Keeping the serving layer intentionally small also helped keep responsibilities clear. The pipeline owns reading, validating, transforming, and storing the data. The API owns exposing that data efficiently, with Redis acting as a performance optimization instead of becoming a dependency the application cannot function without.

The Debugging Rabbit Hole

The bug that taught me the most wasn't dramatic. Nothing crashed. Nothing printed an error.

After refactoring row-by-row inserts into batch inserts, I built the values array, generated the placeholder groups using the correct offset math (base = index * columns.length), and saw success messages in the console. The pipeline reported that player data had been stored successfully, and there were no visible failures.

Except the database hadn't changed.

I compared row counts before and after running the entire pipeline, and they were identical. The SQL was built correctly. The values array was correct. The placeholder math was correct.

The problem was almost embarrassingly simple: after constructing the query, I never actually called pool.query(). The function finished immediately after building the .map(). Nothing threw an exception because nothing that could have thrown was ever executed.

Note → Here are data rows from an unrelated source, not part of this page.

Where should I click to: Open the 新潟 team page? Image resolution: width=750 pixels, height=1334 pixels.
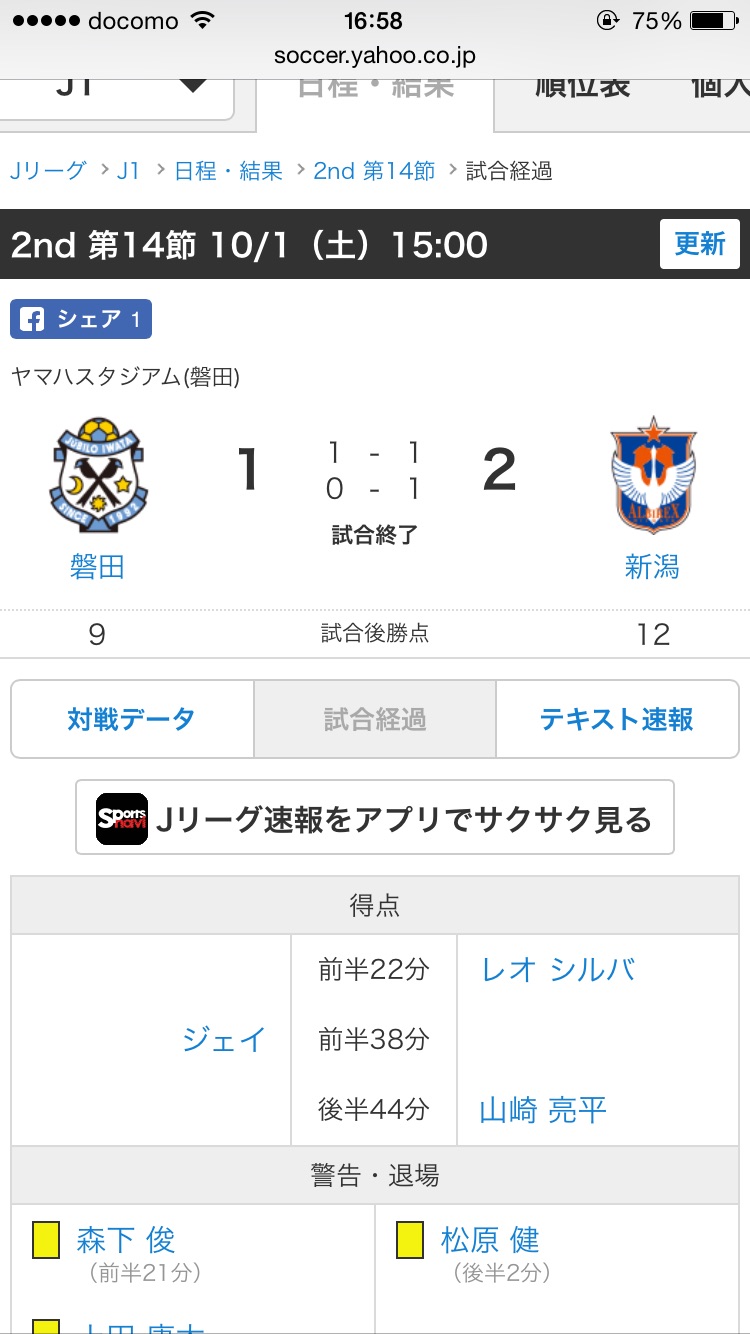(652, 567)
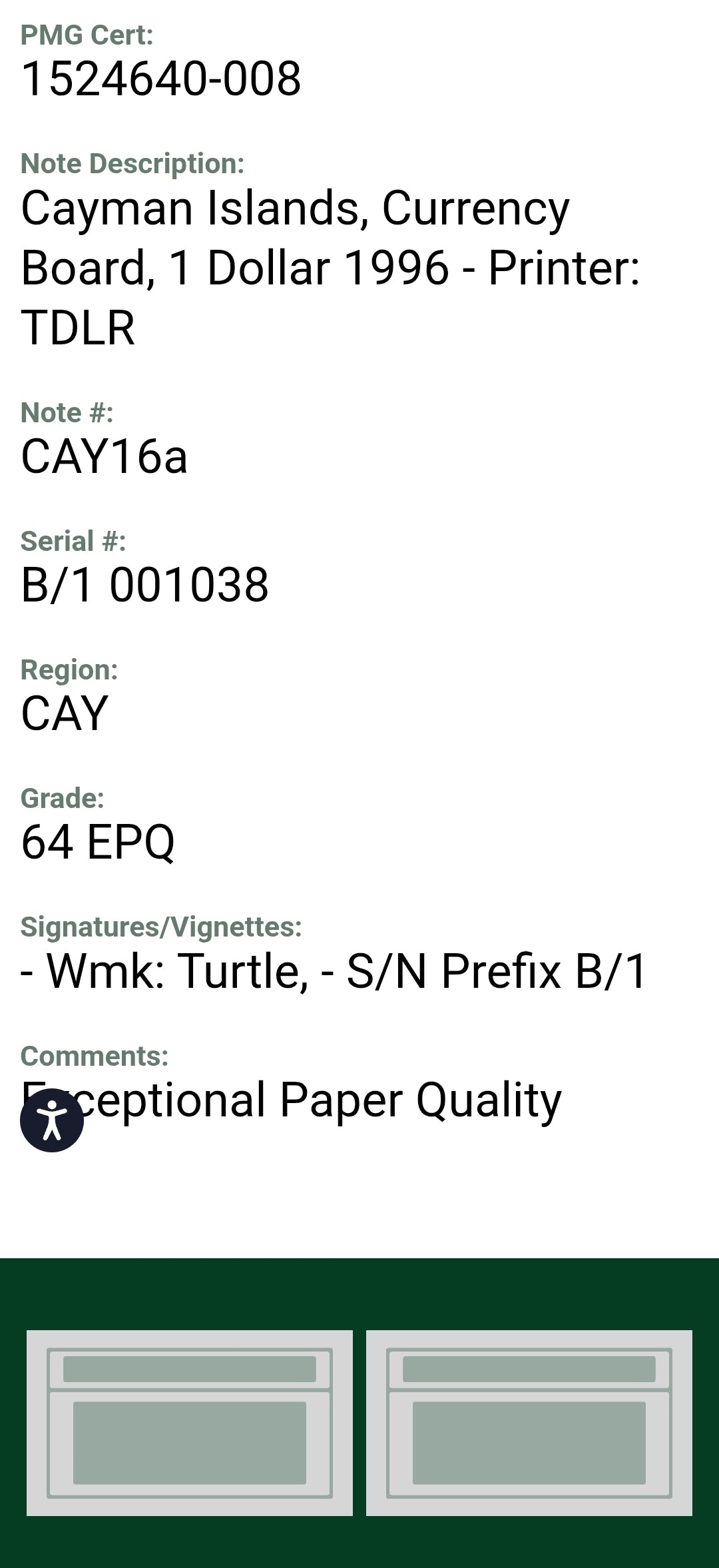Open the right note image placeholder
Image resolution: width=719 pixels, height=1568 pixels.
529,1423
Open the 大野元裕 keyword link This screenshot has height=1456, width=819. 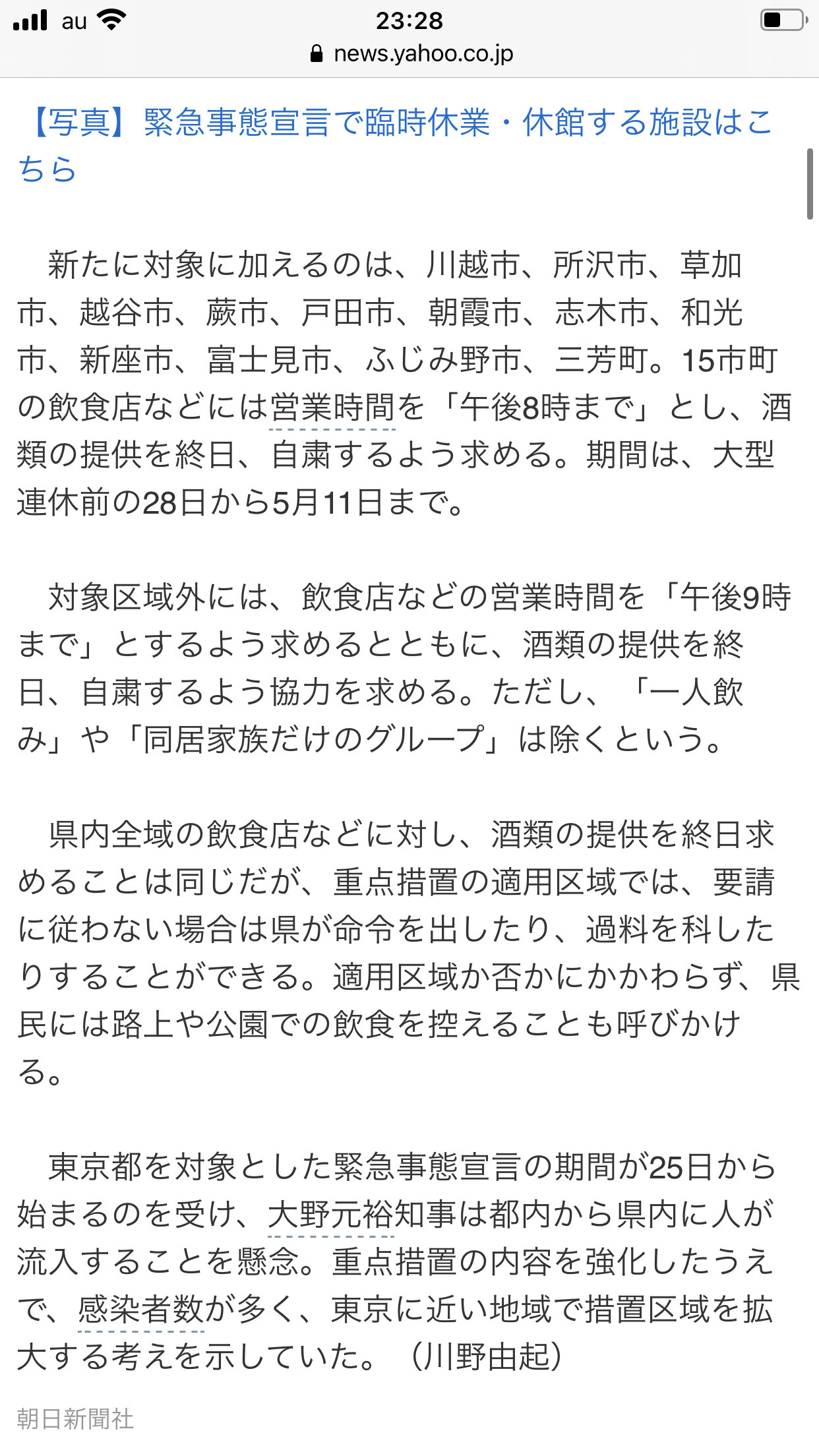coord(331,1214)
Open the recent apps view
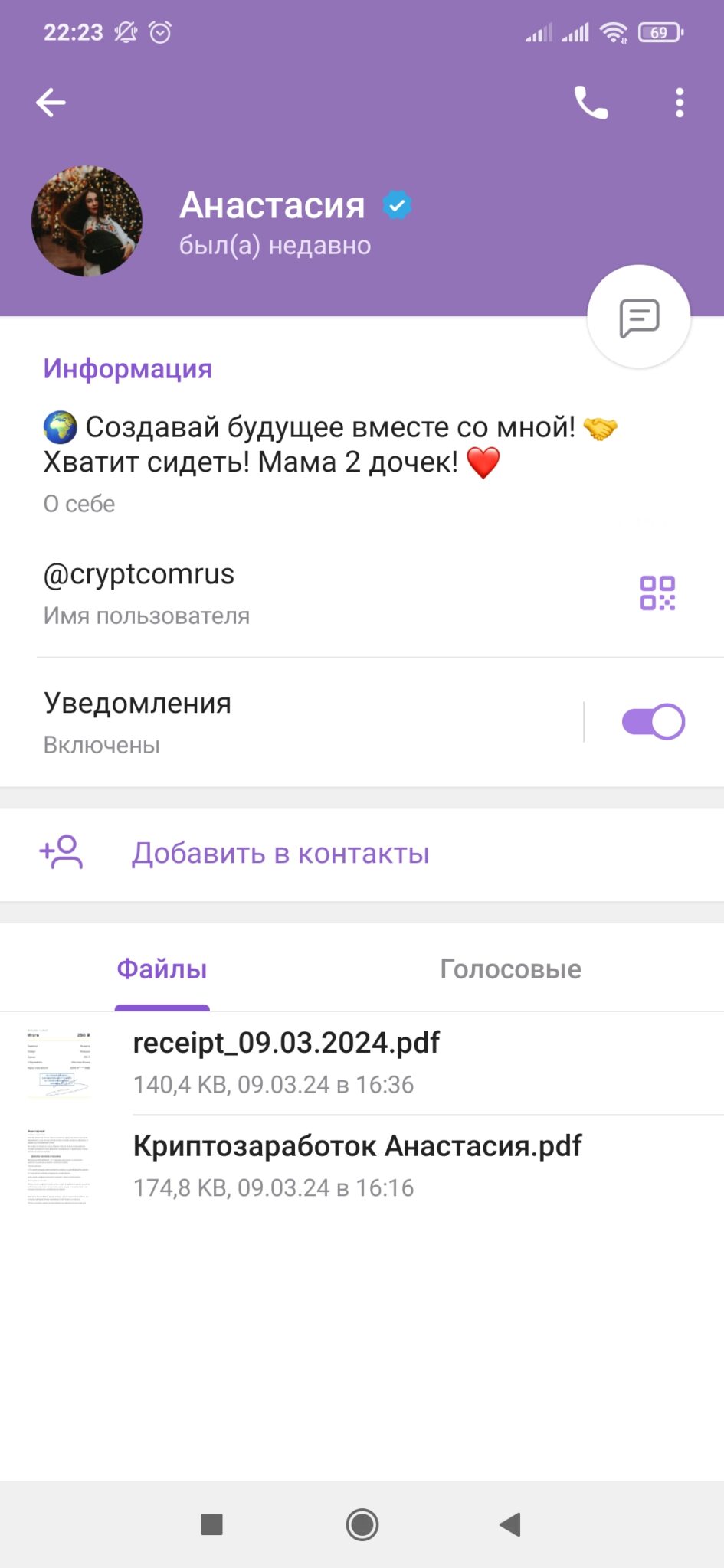The image size is (724, 1568). 211,1524
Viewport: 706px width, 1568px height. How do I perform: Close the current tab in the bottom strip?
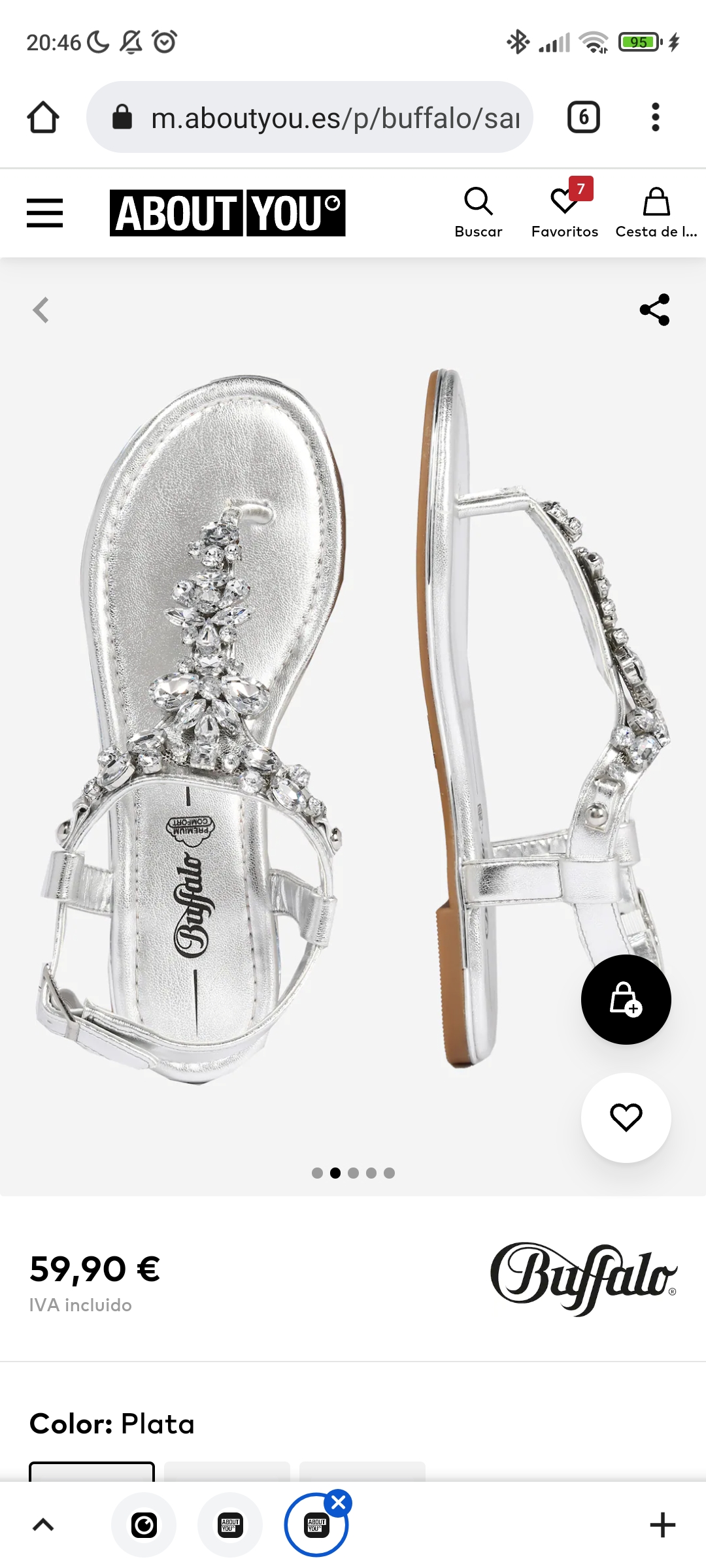339,1503
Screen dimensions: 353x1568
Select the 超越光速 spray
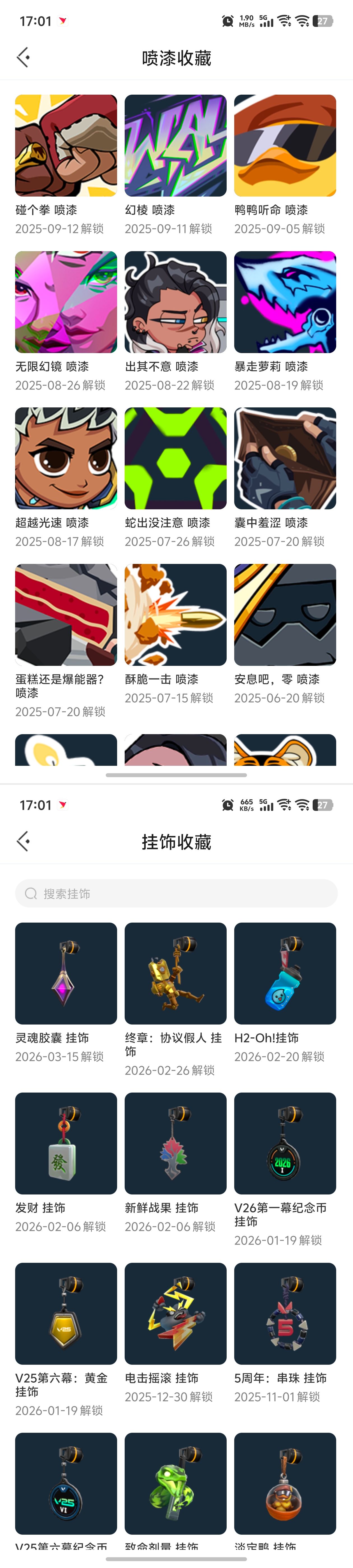(66, 458)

The lesson that stuck is that logs only prove your function returned—they don't prove your data changed.

If you're writing a data pipeline, verify the state of the database itself. Check row counts. Run a SELECT. Trust what the database confirms, not what your console prints.

Outcome

The finished project is deployed on Render, backed by Supabase Postgres and a Redis cache. It includes a test suite of 19 Jest and Supertest tests running against an isolated Postgres test schema so production data is never touched. The suite covers real constraint failures, per-chunk failure behavior, and the ON CONFLICT upsert path.

The pipeline is now operational. Running it against a refreshed CSV updates existing records instead of inserting duplicates, making repeated imports a normal workflow rather than something to avoid.

You can try the live project here:

This became Portfolio Project #2 on my self-taught software engineering roadmap. The goal wasn't to build another CRUD application—it was to build something with a completely different shape: ingest, transform, chunked storage, caching, validation, and graceful degradation working together as a data pipeline. That difference is exactly what satisfies the Week 16 milestone of shipping two backend projects that tell different technical stories.

More than anything else, this project reinforced one idea I'll carry into every future backend system: when software writes data, the database—not the logs—is the ground truth.